▶ Texto de origem:

Guardo também uma grata recordação de um jantar realizado em Abril de 2004 no restaurante Fragata e que serviu para confraternização de todo o grupo de trabalho da equipa sénior de basquetebol. Liderado tecnicamente por José Luís Damas – que sucedera no cargo a Francisco Cabrita – o FCB teve nessa época uma prestação meritória, dolorosamente interrompida no quinto jogo da primeira eliminatória dos playoff de atribuição do título de campeão da Liga TMN, por um cesto de Francisco Rodrigues obtido no último segundo da partida. Tal como nas temporadas precedentes de participação na Liga Profissional, acompanhara a equipa em praticamente a totalidade dos jogos caseiros e forasteiros. E tivera ainda outros níveis de contribuição para a Secção. Por essa razão, o Director José Manuel Tenório teve a gentileza de me convidar.

▶ Requisitos do problema: Retome o relato acima sobre o jantar da equipa sénior de basquetebol, dando-lhe seguimento a partir da última frase.

Dados guardados:

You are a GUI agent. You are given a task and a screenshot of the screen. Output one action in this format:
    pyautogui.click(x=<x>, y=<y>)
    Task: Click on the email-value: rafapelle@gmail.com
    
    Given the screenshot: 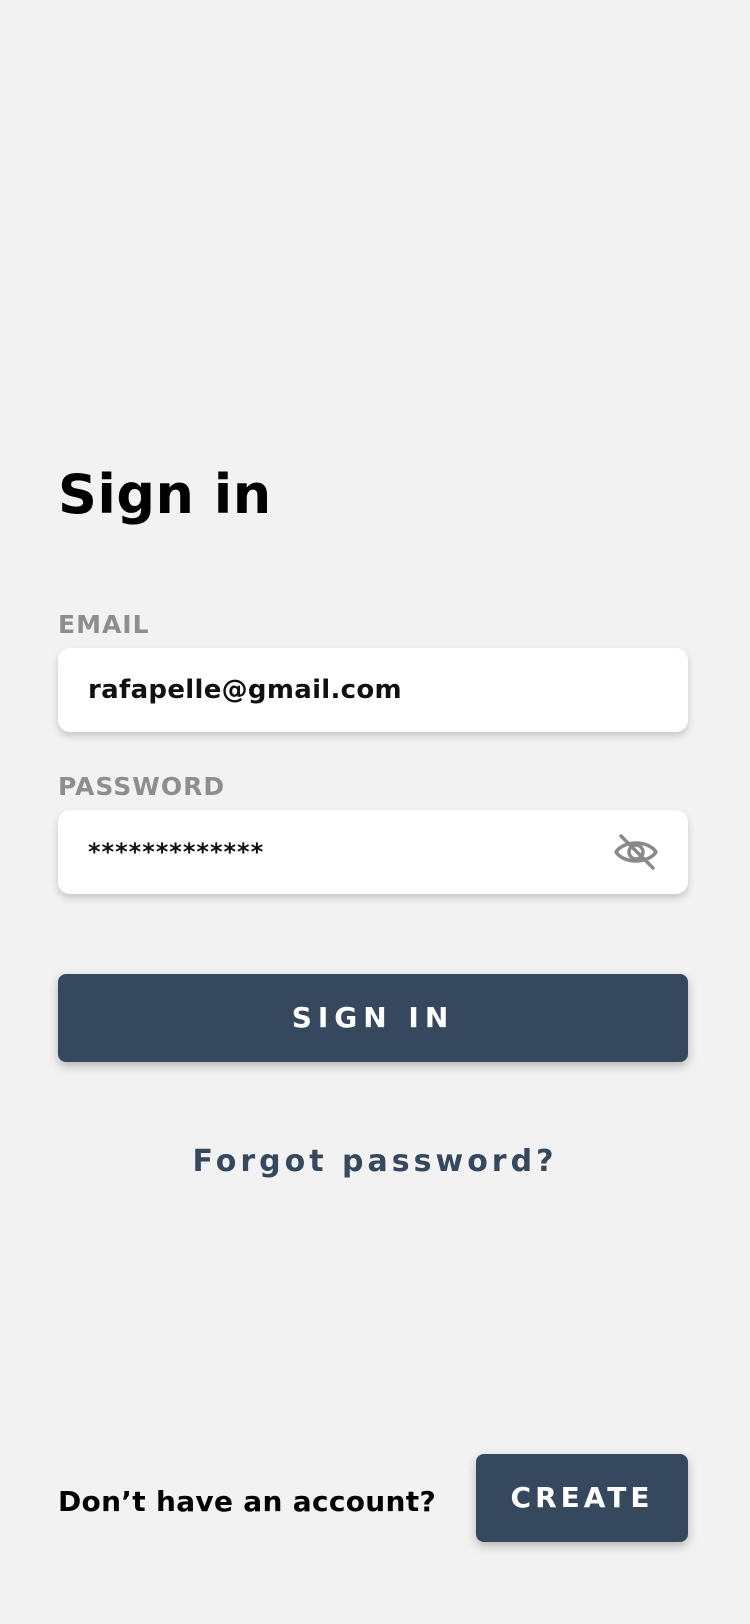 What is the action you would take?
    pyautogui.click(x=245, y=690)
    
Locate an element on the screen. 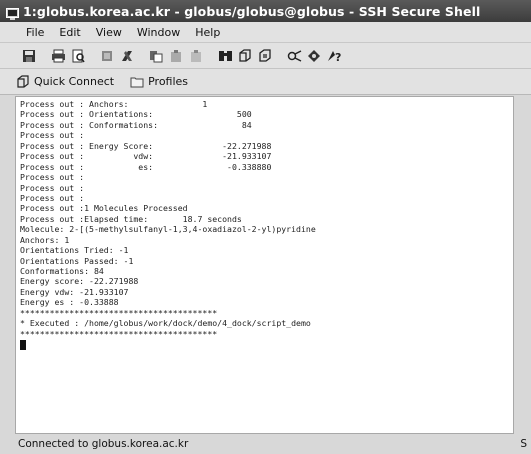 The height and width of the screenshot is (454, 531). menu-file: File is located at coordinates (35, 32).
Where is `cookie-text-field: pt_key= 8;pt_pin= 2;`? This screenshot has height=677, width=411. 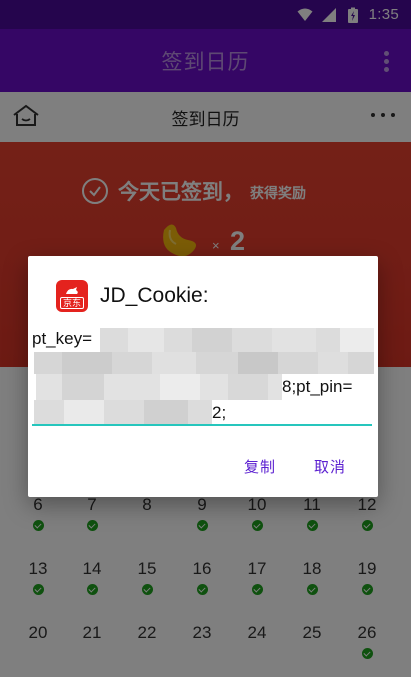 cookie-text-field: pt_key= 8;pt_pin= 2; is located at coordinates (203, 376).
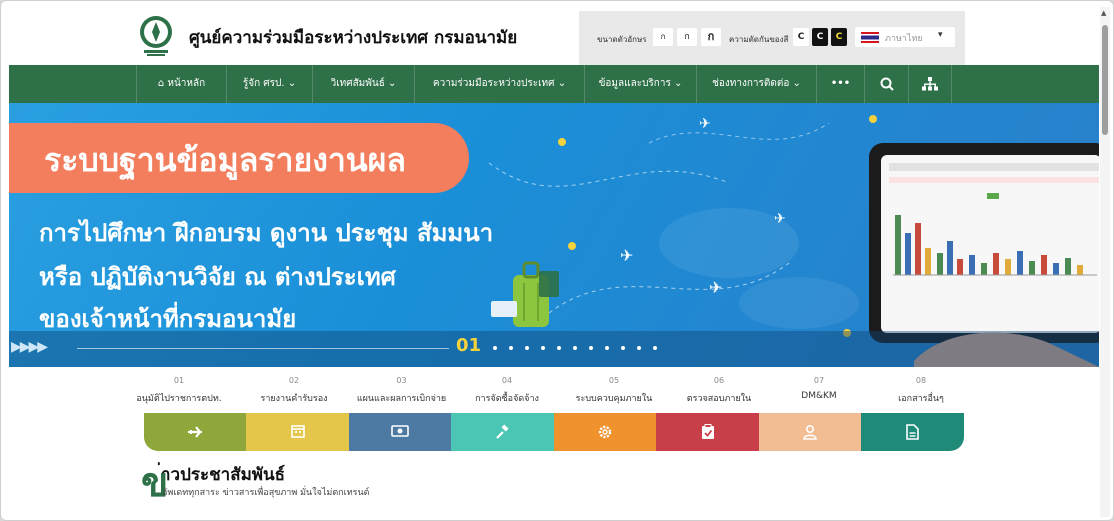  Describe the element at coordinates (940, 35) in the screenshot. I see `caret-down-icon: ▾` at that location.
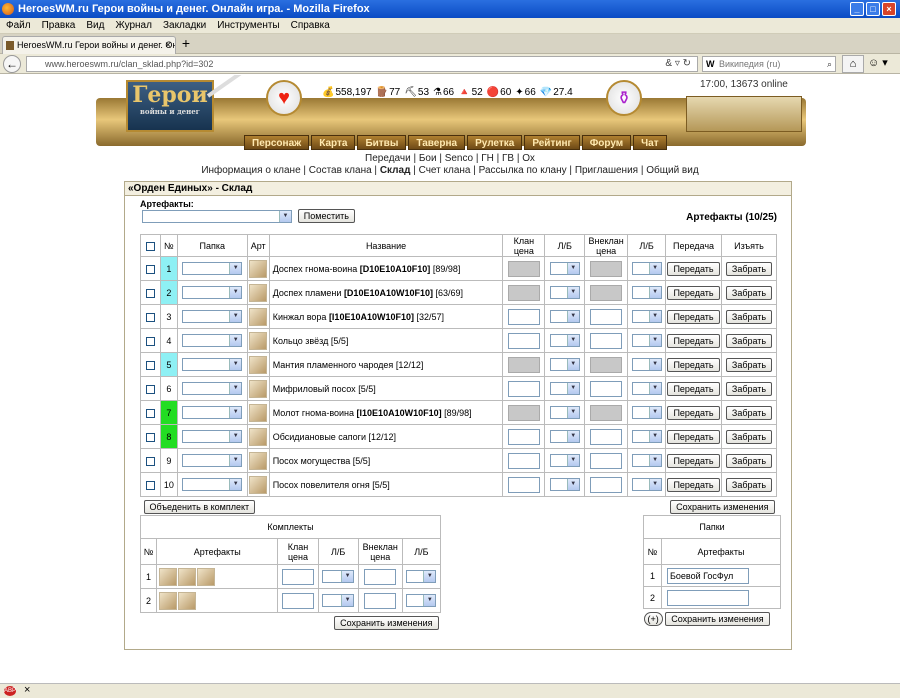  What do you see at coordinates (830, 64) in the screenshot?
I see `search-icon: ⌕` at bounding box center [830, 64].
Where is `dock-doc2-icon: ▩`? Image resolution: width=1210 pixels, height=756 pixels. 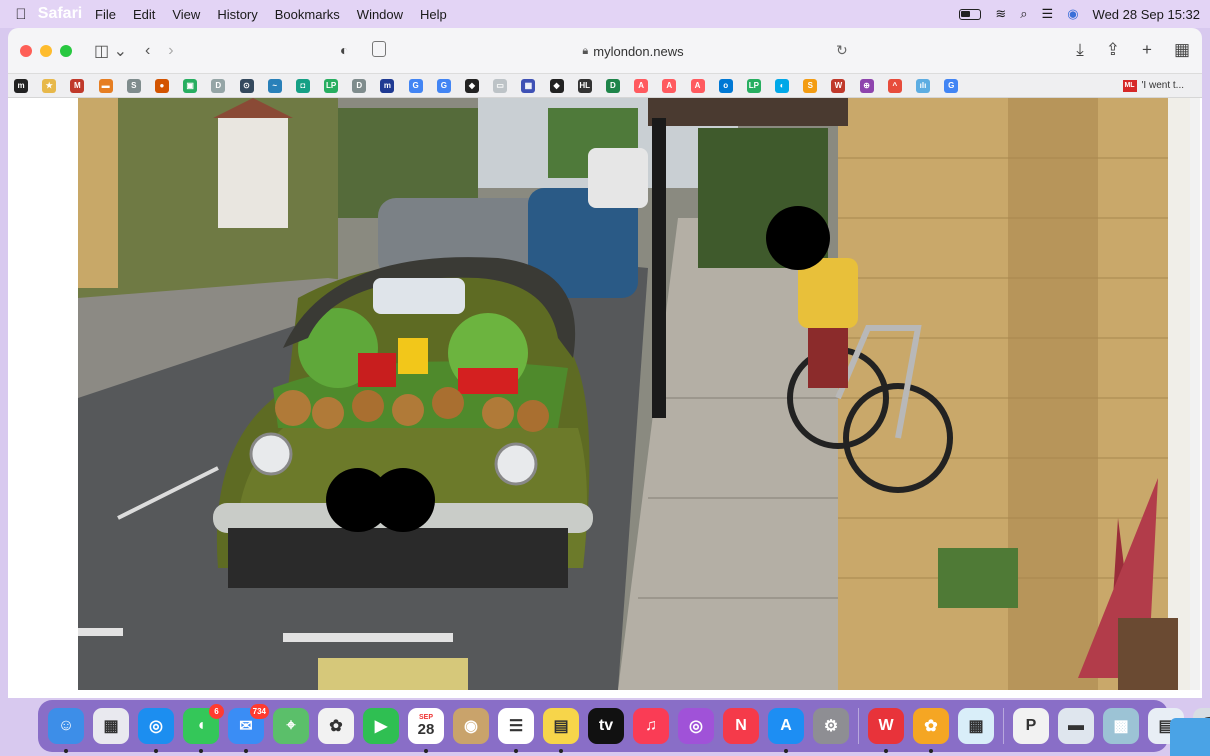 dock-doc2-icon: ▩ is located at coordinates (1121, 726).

▶ Resposta escrita:
No final do jantar, em tempo de discursos, fui surpreendido com a oferta de uma bola assinada por todo o staff, o que me deixou muito feliz. Emocionado, agradeci tão grande deferência. E proferi uma intervenção, traduzida em inglês por António Carrilho e Ricardo Gomes para três dos atletas estrangeiros que tão competentemente haviam servido as nossas cores: Tiray Pearson e Ronnie McCollum (norte-americanos), Dusan Macura (sérvio). As minhas palavras tiveram dois destinatários principais: Manuel Lopes, que vinha alertando para a sua intenção de diminuir drasticamente o orçamento do basquetebol para a temporada seguinte e Emídio Xavier, Presidente da Câmara Municipal do Barreiro, a quem agradeci o apoio concedido ao FCB através de um Contrato-Programa e a quem solicitei a manutenção dos apoios da autarquia a uma modalidade de tão grandes tradições no clube e um veículo tão importante de difusão do Barreiro por esse país fora.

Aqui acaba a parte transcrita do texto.